With 5.7 million Americans out of work since the recession began in December 2007, according to the Bureau of Labor Statistics, and some 16% of U.S. employees living on reduced pay, according to a recent Hewitt Associates survey, it’s no surprise that many people are cinching their belts. What’s troubling marketers, however, is the prospect that the consumer psychology has changed during the deepest recession in half a century, and that the tightening will remain when the downturn ends. “I’m going to do my best to not go back to spending what I used to,” said Ms. Pryor, 27. “Even with a steady job again, I am going to have a job on the side. I am going to create a savings that is out of control — so when this happens again I won’t be screaming bloody murder.”

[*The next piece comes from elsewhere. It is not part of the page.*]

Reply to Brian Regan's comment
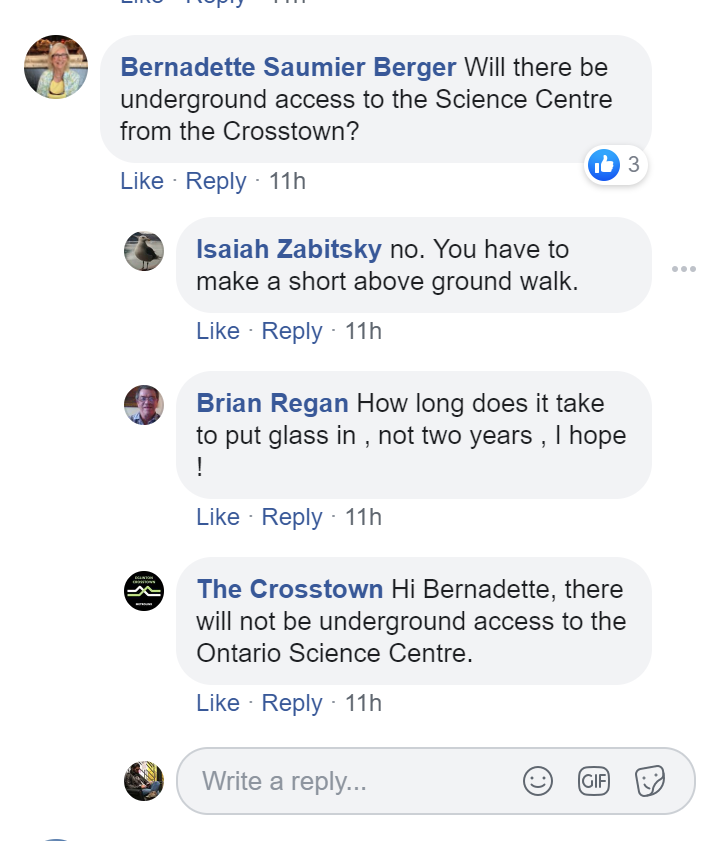This screenshot has height=841, width=702. click(292, 517)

This new frugality is giving pause not just to retailers such as Home Depot and Whole Foods but to the country’s largest advertiser, Procter & Gamble. Discussing declining department store-sales, P&G Chairman A.G. Lafley told an investor conference May 28, “My belief is some of that’s gone forever,” he said. “And it’s gone forever because [the consumer] has changed her pattern of shopping. She’ll still go to get advice and counsel, maybe even see new products and new brands at department or specialty stores. But she’s replenishing online and she’s quite comfortable using our [less expensive] Olay lines. I mean, let’s face it, those Olay products test as well or better.”

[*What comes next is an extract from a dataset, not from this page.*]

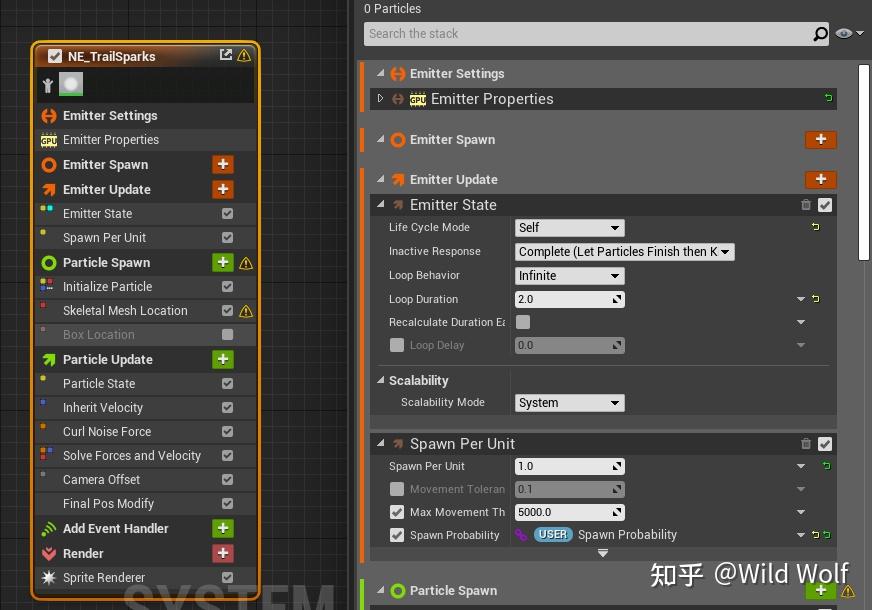
Task: Click the warning triangle on Particle Spawn module
Action: point(246,262)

The heavy betting — and it goes well beyond Cincinnati — is that America will eventually shake off recession but keep saving and spending more responsibly. We’ll borrow only when we must. We’ll pay bills and debts immediately. We’ll save up before we buy big things. New England Consulting Group reported last week that people buying more store brands now don’t have any plans to trade back up, and that recession-induced shopping habits are likely to persist “long after it’s gone.” All that has left many marketers trying to adapt with strategies such as lowering some prices, offering multiple product lines at varying price points and giving reluctant consumers reasons to buy by tying into causes such as environmentalism.

Not everyone, of course, is buying permanent frugality, especially if the economy eventually gets glamorous again. “Some of it will persist, no doubt,” said Eldar Shafir, professor of psychology and public affairs at the Massachusetts Institute of Technology. “But people adjust to context very, very quickly. If the thing they went through is at the level of true trauma, then it will take awhile. But my suspicion is that for the majority of people you’re talking about, this has not been traumatic, just worrisome and troublesome.”

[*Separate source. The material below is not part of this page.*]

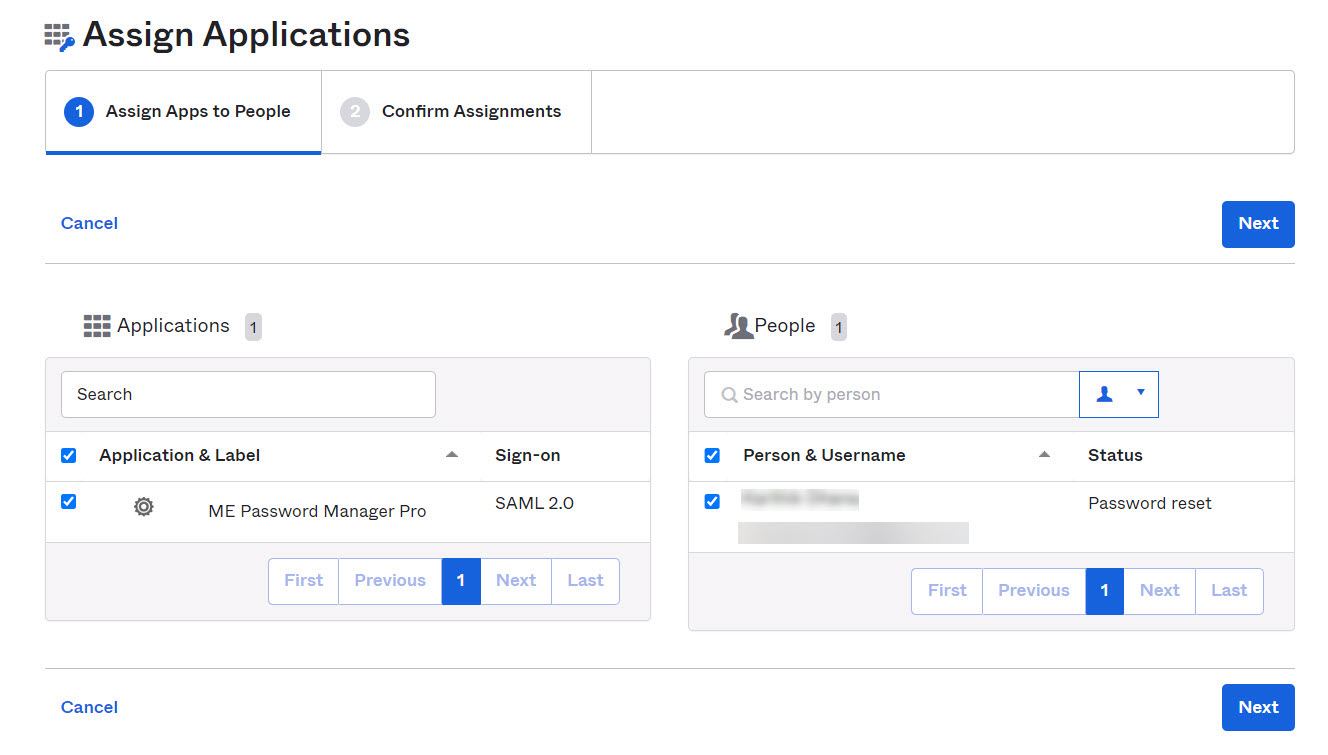
Task: Click the step 2 number circle
Action: pyautogui.click(x=355, y=112)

“Most people who advertisers are talking about are reserving restaurants this weekend,” Mr. Shafir said. “They’re not in a trauma state.”

But many more people these days are preparing for micro-spending, or at least medium spending, to last long after the recession. This time, the thinking goes, is different.

Worse than before
This recession has had a much bigger impact on people’s psyches than, say, the 1987 stock-market crash, according to Robert S. McElvaine, chair of the history department at Millsaps College. “I often quote a line from REM’s ‘Finest Work Song,’” he said. “‘What we want and what we need have been confused.’ People have done much more in recent months to sort out what they want and what they need. So I think it’s going to be much different than 1987.”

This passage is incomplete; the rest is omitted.